I opened an issue on the erlang OTP repository.
It is definitely a bug in the character class.
The character is: 𑩄 U+11A44 ZANABAZAR SQUARE MARK LONG TSHEG
iex> Regex.match?( ~r/^[[:ascii:]]+$/, <<72260::utf8>>)
true
The challenge is to find a character that will return false
Need to apply Unicode mode to match unicode properly (one of the unfortunate defaults in Elixir but its too late to fix now).
iex> Regex.match?( ~r/^[[:ascii:]]+$/u, <<72260::utf8>>)
false
iex> Regex.match?( ~r/^[[:ascii:]]+$/u, <<256::utf8>>)
false
Thank you. Whoa!

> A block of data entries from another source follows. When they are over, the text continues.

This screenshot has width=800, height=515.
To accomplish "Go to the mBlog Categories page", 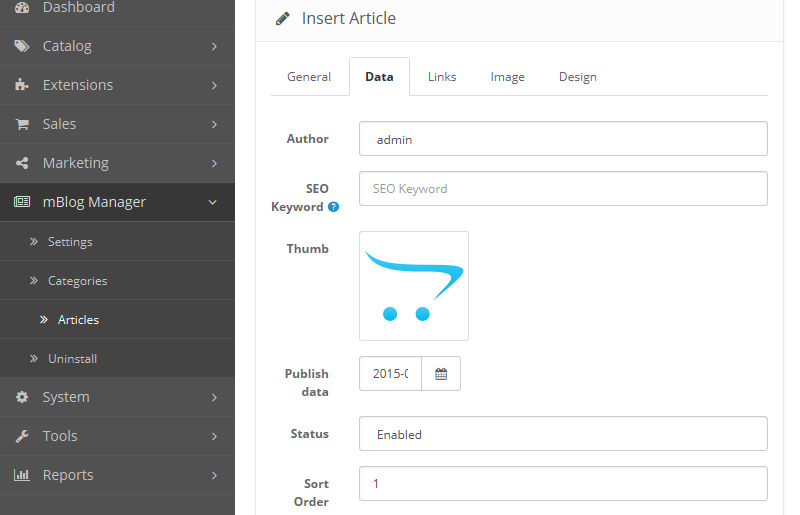I will click(77, 281).
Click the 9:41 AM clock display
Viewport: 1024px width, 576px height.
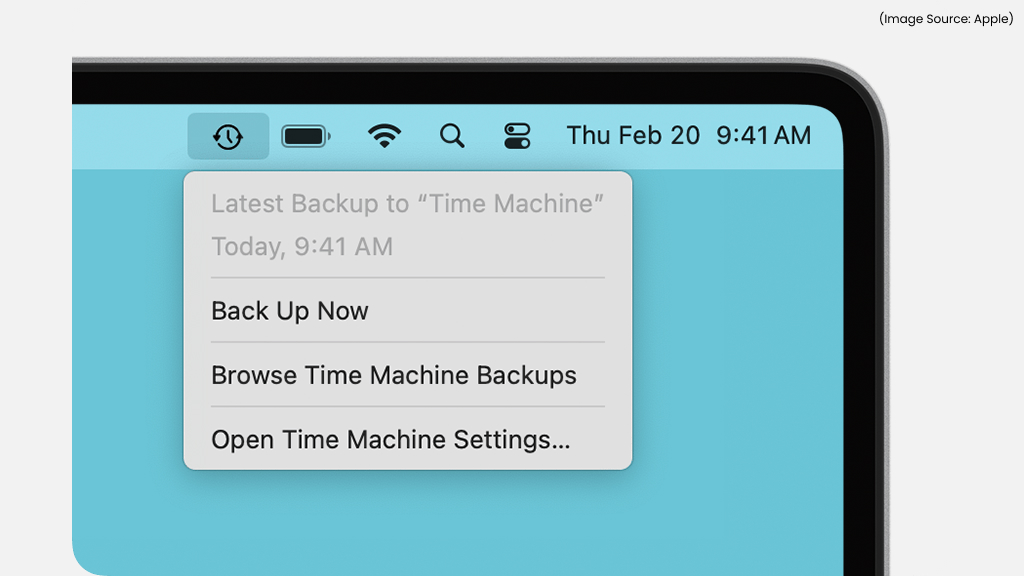(762, 135)
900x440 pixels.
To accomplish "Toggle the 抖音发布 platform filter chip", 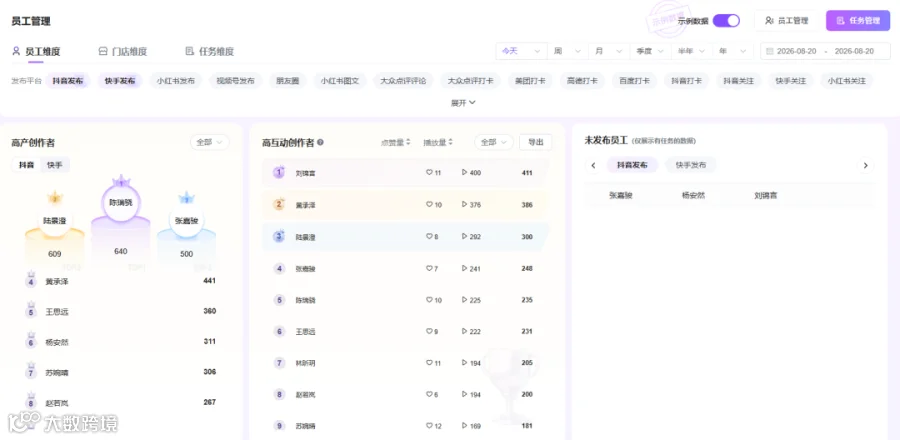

This is first time I faced a bug in language
Being overly pedantic - standard library, not language per se (as such I would count bug in the compiler).
You are right.
Today I learned something new.
Thank you!
The reason for that behaviour was found on the Erlang Slack - namely the worst idea for the API ever designed - C locales. [:ascii:]
character class use isprint()
C function behind the scenes, and that function is locale aware (in some implementations of libc). You aren’t the first one that was bitten in the arse by such quirks:
Thats beyond weird. How can this not be a bug? isprint()
doesn’t correlate at all well with [:ascii:]
since [:ascii:]
is supposed to be 0..127
and a lot of those aren’t printable! And yet they do match.
iex> Regex.match? ~r/[[:ascii:]]/, <<1>>
true
iex> Regex.match? ~r/[[:ascii:]]/, <<0>>
true
I haven’t seen any response to the issue I raised so I’ll be curious if any will be forthcoming …
[:ascii:]
roughly translates to isprint(c) || iscontrol(c)
, that allows it to match on <<0>>
. And yes, this is a bug in the implementation as well as bug in the C standard (locale API should be burned in fire).
And definitely confusing to those coming from ruby or perl as neither of these have ascii matching non ascii characters, so presumably this means it is not PCRE compliant!?
my $s = "ü";
if ($s =~ /^[[:ascii:]]+$/ ) {
print "$s is ascii\n";
} else {
print "$s is NOT ascii\n";
}
if ( $s =~ /^[[:ascii:]]+$/u ) {
print "$s is ascii-u\n";
} else {
print "$s is NOT ascii-u\n";
}
$ perl /tmp/p
ü is NOT ascii
ü is NOT ascii-u